To understand the crisis now facing Israel, you first have to understand the dominance of Benjamin Netanyahu over its politics.
Few politicians in democracies have survived as a party leader for as long as Netanyahu, let alone as prime minister. So far, he has been PM – on and off – for over 15 years.
Israeli politics used to be a competition between visions, with the once dominant Labour establishment making way for the upstart Likud in the 1970s. In recent years it has effectively been a contest between those who want Netanyahu as PM and those who don’t. Even out of power he has always been the prism through which governments refracted.
Israel has always been led by unwieldy coalitions, thanks to its proportional representation system. Netanyahu has been the master at assembling them – the key political skill, especially of late
when there have been five elections in four years because the coalitions have kept collapsing.
Although attacked as divisive, Netanyahu has always managed to lure in centrists and keep out the extremists. But this time it’s different. After last year’s government of anti-Netanyahu forces fell apart, the November election threw up the political equivalent of three-dimensional chess. None of the normal coalition combinations would be enough for a parliamentary majority. So Netanyahu turned, for the first time, to the fringe religious and nationalist extremists.

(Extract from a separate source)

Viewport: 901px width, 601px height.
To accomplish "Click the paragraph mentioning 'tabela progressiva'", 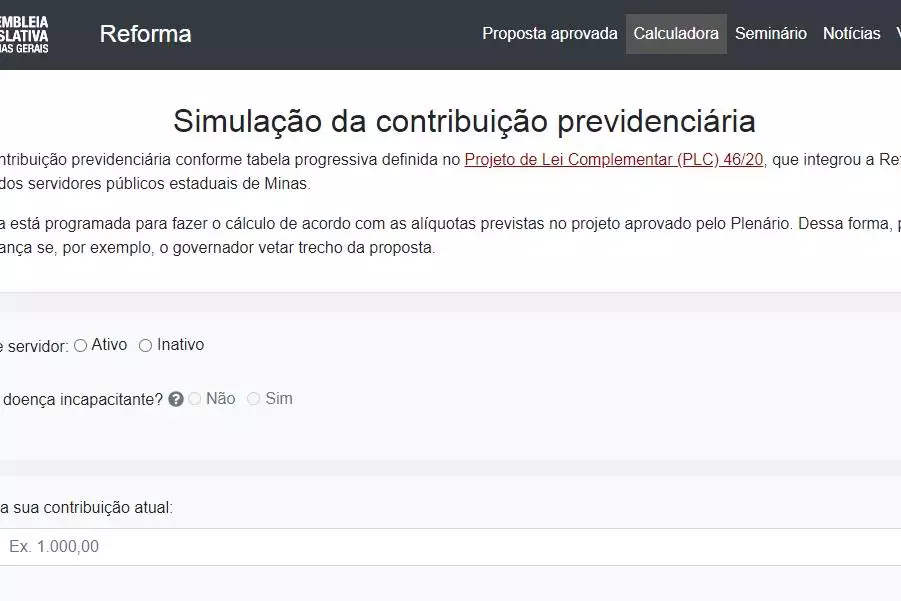I will (x=230, y=160).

These include the likes of Itamar Ben-Gvir, the minister of national security – a man who reveres Israeli American terrorist Baruch Goldstein, who murdered 29 Palestinians in the 1994 Cave of the Patriarchs massacre in Hebron. Ben-Gvir has a criminal record for supporting a group founded by the racist terrorist Meir Kahane. He has called for a loyalty test for Arab Israelis, with those who refuse to be expelled. Or there is Bezalel Smotrich, the minister of finance, who said in October 2021 that “it’s a mistake that Ben-Gurion didn’t finish the job and didn’t throw you [Israeli Arabs] out in 1948”. He has also stated that gay pride parades are “worse than bestiality”.